Flexibility was evaluated by the percentage of updates to the system, during the years 2010 and 2011, done in order to fit SSILI. The system was classified as flexible if the number of updates was superior to five in both years, or inflexible, if it was inferior to five in at least one of the years evaluated.
Data quality was evaluated by its completeness and validity of the registered data. Completeness, defined by the percentage of records filled for each variable, was evaluated for essential variables that could assist in the tracking of the samples. Sinan8 parameters were applied for the classification of completeness: poor (<70%), regular (70%-89%) and excellent (≥90%). Data completeness average (DCA) was calculated with the sum of the percentages, divided by the total of variables analyzed. Mandatory variables were not part of the calculation, as they were a 100% filled.
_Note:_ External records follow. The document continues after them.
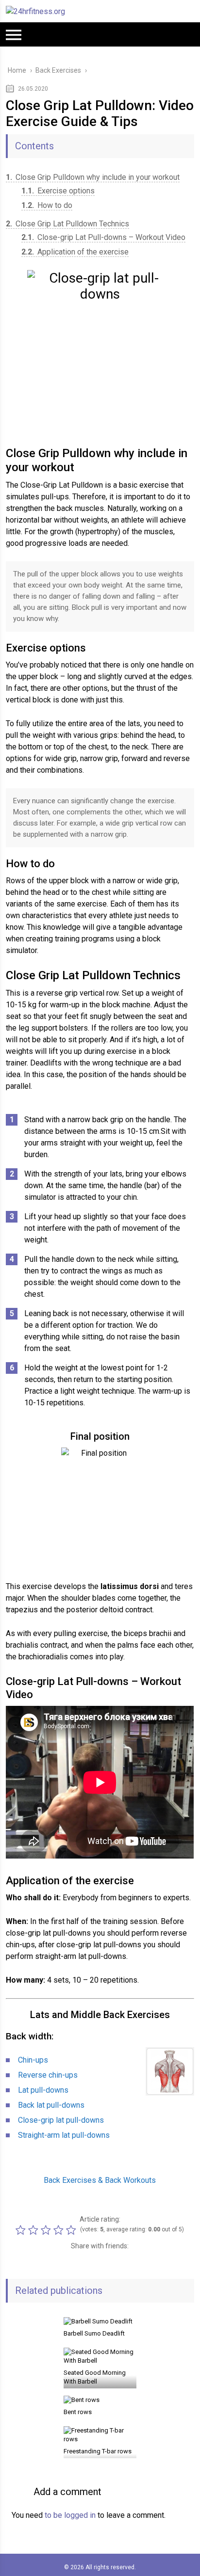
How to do (46, 205)
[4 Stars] (59, 2230)
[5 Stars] (72, 2230)
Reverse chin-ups (48, 2075)
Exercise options (58, 190)
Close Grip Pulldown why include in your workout (93, 177)
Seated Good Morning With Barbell (95, 2377)
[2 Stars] (34, 2230)
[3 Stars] (47, 2230)
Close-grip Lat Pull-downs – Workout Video (103, 237)
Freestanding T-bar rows (98, 2451)
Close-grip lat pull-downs (61, 2120)
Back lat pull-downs (51, 2105)
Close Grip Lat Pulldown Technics (67, 223)
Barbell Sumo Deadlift (94, 2333)
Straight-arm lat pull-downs (64, 2135)
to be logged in (70, 2515)
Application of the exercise (75, 251)
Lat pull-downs (43, 2090)
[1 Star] (22, 2230)
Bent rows (78, 2412)
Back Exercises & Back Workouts (100, 2180)
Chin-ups (33, 2060)
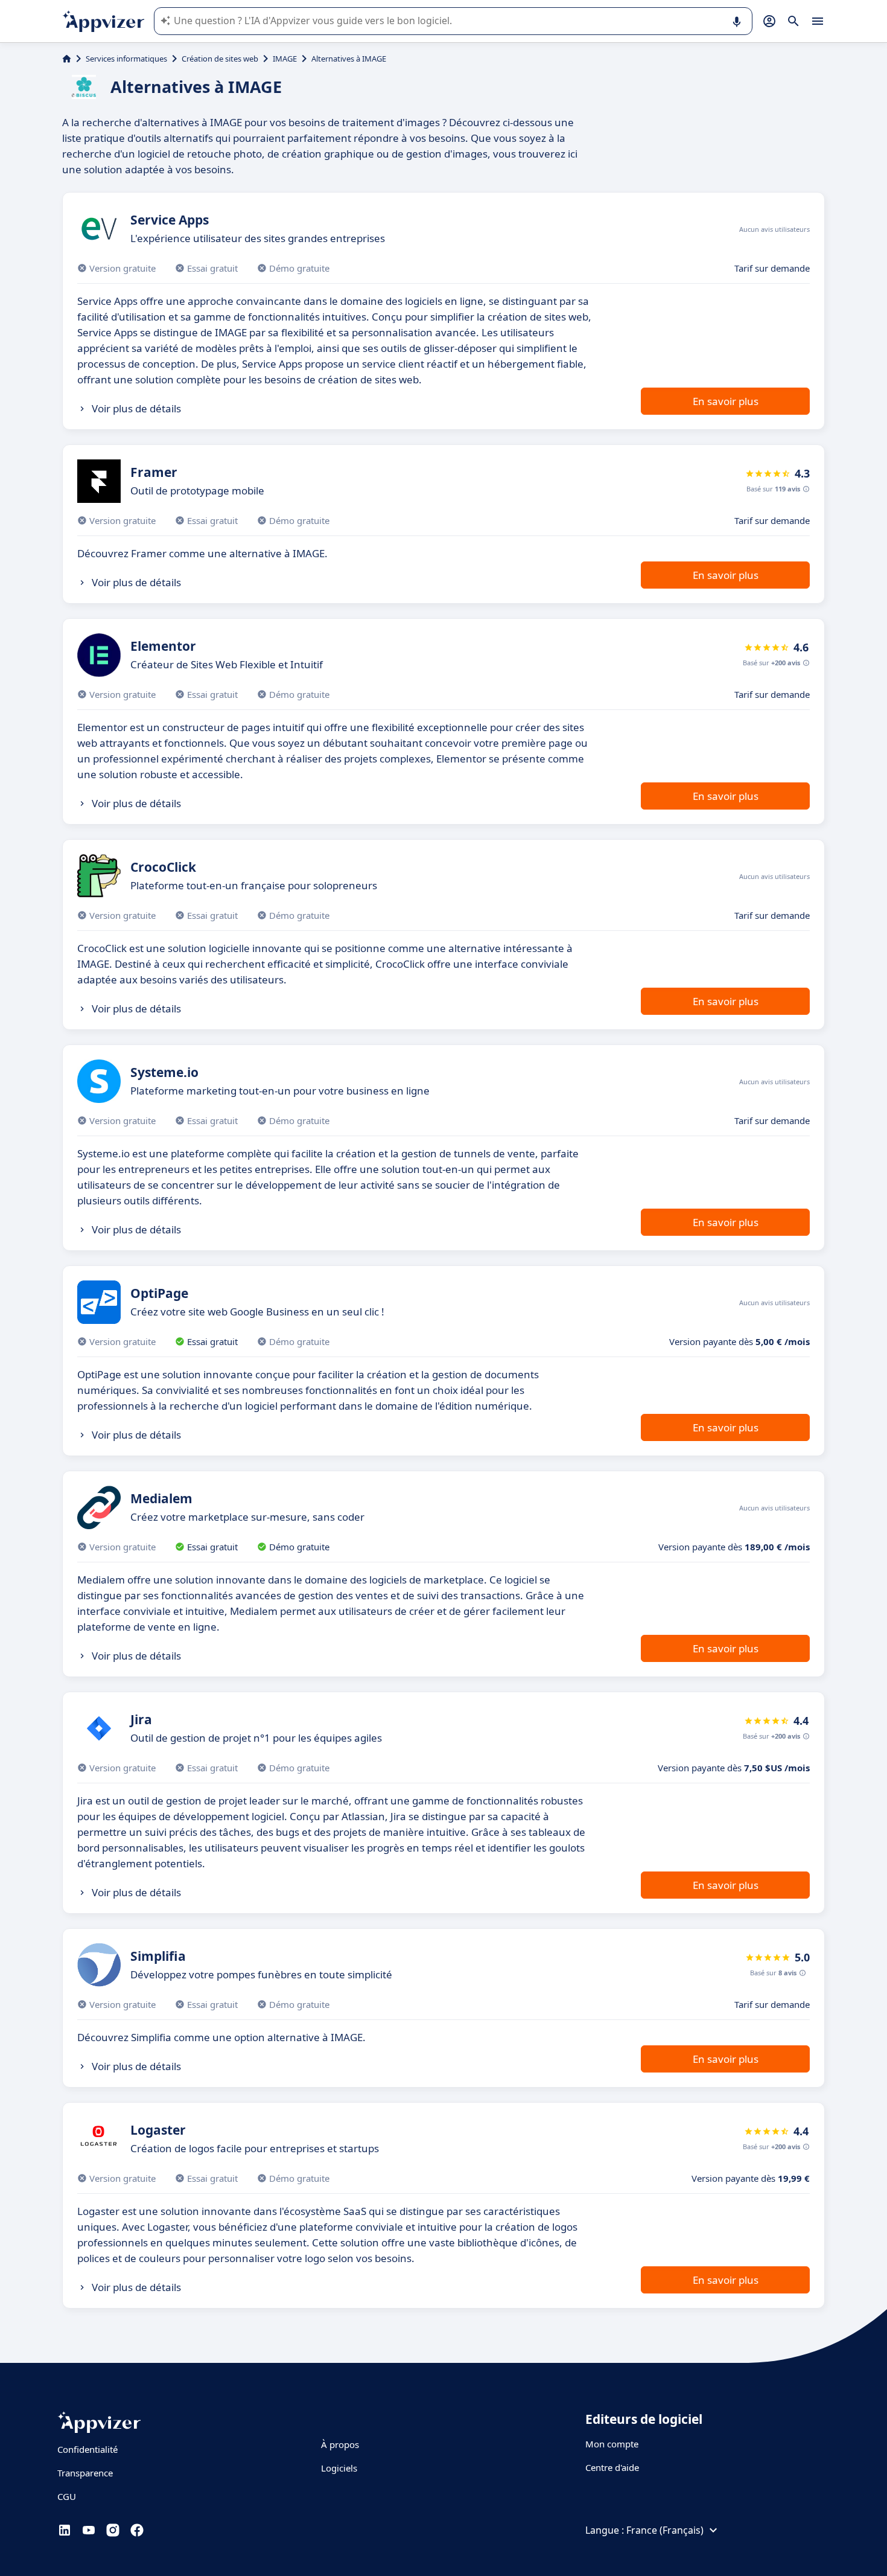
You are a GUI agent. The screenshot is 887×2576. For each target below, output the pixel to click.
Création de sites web (220, 58)
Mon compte (611, 2444)
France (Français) (665, 2530)
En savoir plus (725, 401)
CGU (66, 2496)
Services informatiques (126, 58)
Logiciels (339, 2468)
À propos (340, 2444)
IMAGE (285, 58)
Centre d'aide (612, 2467)
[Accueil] (66, 58)
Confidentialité (87, 2449)
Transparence (85, 2473)
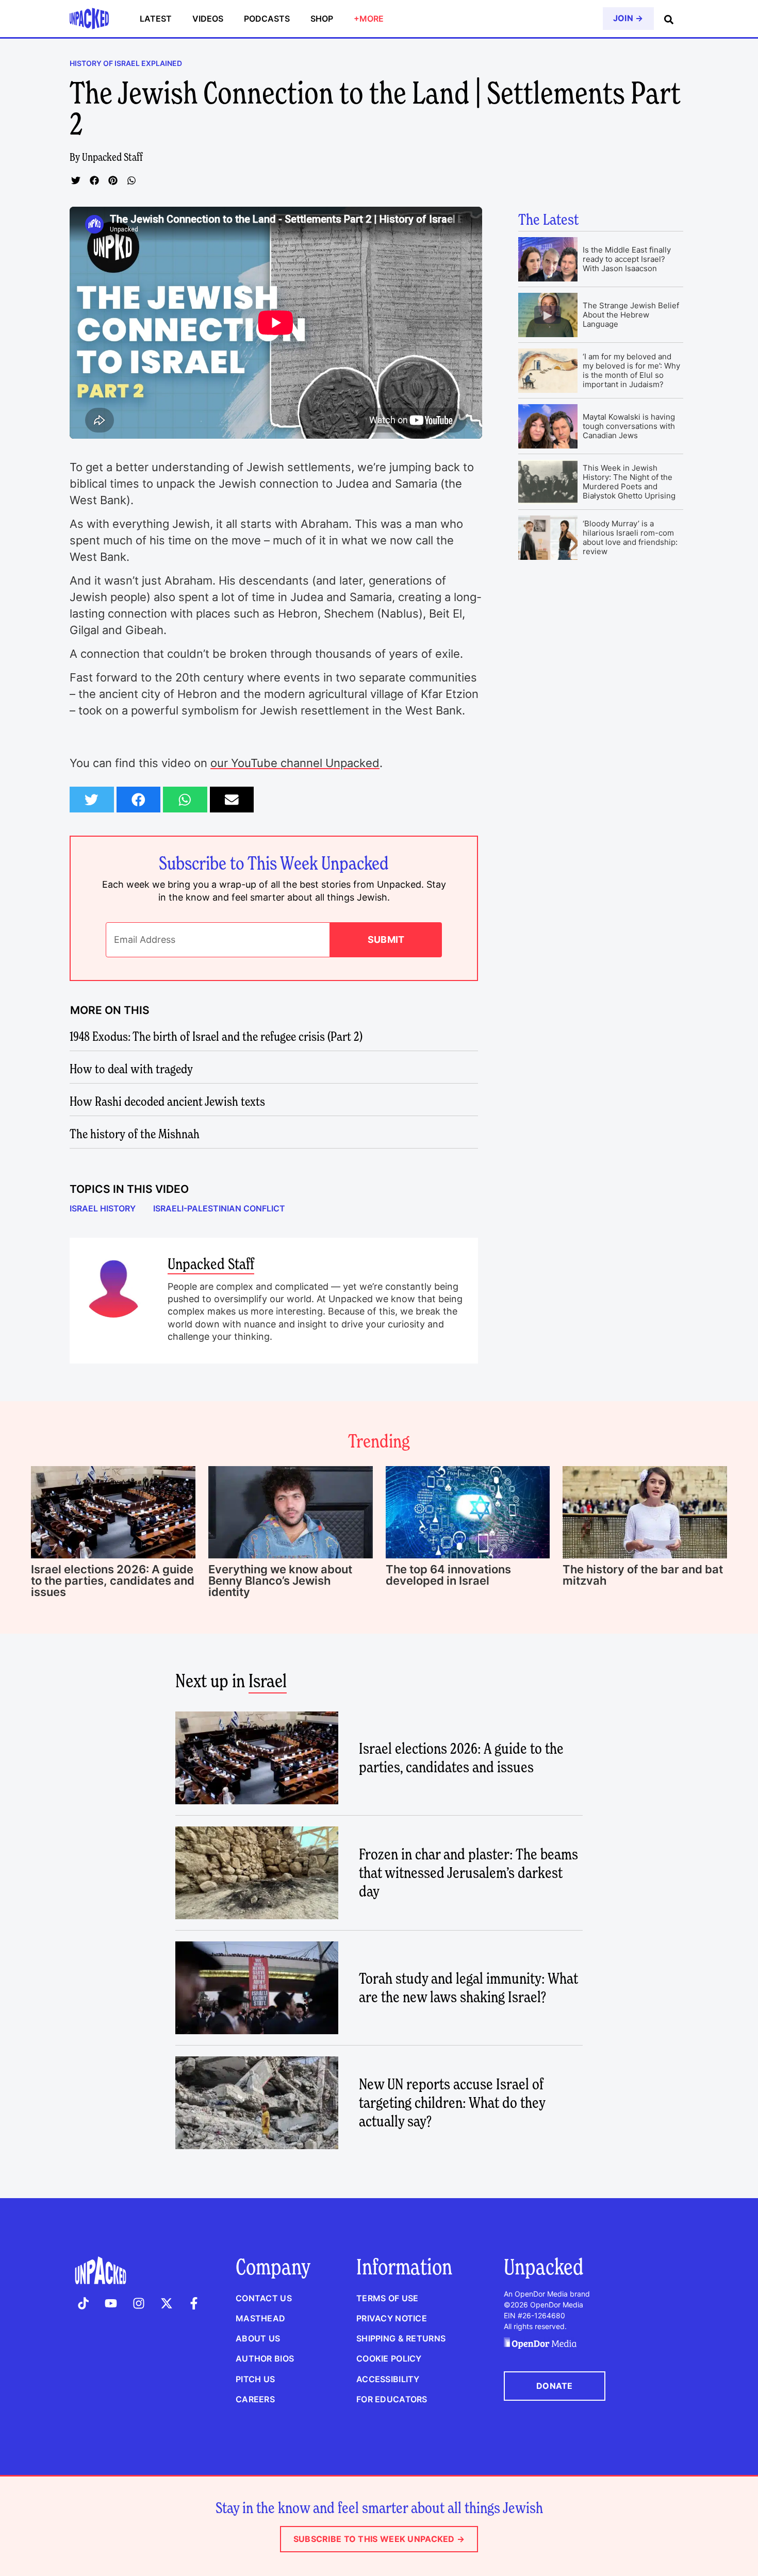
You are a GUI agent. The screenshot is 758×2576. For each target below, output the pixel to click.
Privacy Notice (391, 2318)
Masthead (260, 2318)
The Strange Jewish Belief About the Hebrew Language (631, 315)
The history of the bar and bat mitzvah (643, 1575)
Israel (268, 1680)
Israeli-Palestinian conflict (219, 1208)
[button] (76, 180)
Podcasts (267, 18)
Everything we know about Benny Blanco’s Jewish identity (280, 1581)
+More (369, 18)
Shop (321, 18)
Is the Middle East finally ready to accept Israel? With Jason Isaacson (627, 259)
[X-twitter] (166, 2303)
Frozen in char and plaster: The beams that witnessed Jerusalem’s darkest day (468, 1872)
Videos (207, 18)
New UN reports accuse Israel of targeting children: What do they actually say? (452, 2102)
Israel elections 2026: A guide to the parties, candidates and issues (112, 1581)
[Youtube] (111, 2303)
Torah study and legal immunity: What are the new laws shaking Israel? (468, 1987)
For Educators (391, 2399)
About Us (258, 2338)
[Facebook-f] (194, 2303)
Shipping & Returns (401, 2338)
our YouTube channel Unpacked (295, 763)
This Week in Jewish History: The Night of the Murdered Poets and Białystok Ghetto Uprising (629, 482)
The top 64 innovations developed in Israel (448, 1575)
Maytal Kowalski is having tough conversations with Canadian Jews (629, 426)
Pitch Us (255, 2379)
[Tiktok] (83, 2303)
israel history (103, 1208)
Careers (255, 2399)
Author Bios (265, 2358)
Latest (156, 18)
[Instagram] (138, 2303)
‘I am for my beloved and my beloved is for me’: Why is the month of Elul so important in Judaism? (631, 370)
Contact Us (264, 2298)
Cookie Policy (389, 2358)
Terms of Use (387, 2298)
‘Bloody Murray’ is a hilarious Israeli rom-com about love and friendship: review (630, 537)
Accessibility (388, 2379)
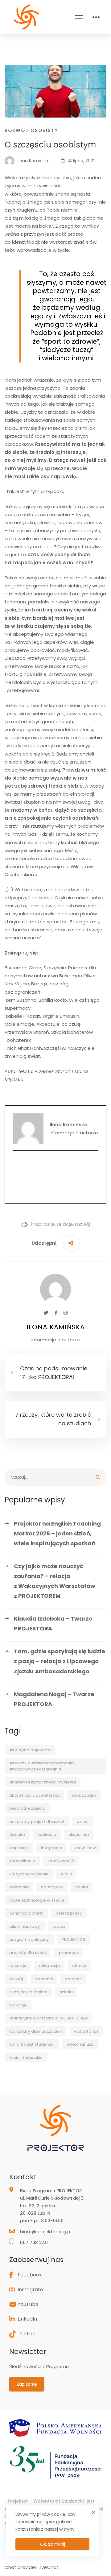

In order to evaluate data validity, inconsistencies in the variables "Date of birth incompatible with age"; "Date of birth posterior to request date”; “Date of first symptoms and Date of collection", and "Date of receipt posterior to Processing date" were observed. The parameter was arbitrated according to the percentual of inconsistencies in the records: satisfactory (<5%) and unsatisfactory (≥5%). After the classification of each variable, the data inconsistency average (DIA) was calculated through the sum of the percentages divided by the total of variables analyzed. The system's data quality was classified as good when the DCA was regular or excellent and the DIA was satisfactory; poor when the DCA was poor and the DIA was satisfactory, as well as when the DCA was regular or excellent and the DIA was unsatisfactory; and very poor when the DCA was bad and the DIA was unsatisfactory.
Acceptability was evaluated indirectly through the proportion of the Brazilian population in the states where the system was implemented. Therefore, the proportion of the Brazilian population living in the states where GAL was implemented during the time of the study was calculated, according to the 2010 Census from the Brazilian Institute of Geography and Statistics (IBGE). The parameters were arbitrated along with the SSILI, defined as the following: bad coverage, <50% of the country's population; good, between 50% and 75% of the country's population; and great, >75%.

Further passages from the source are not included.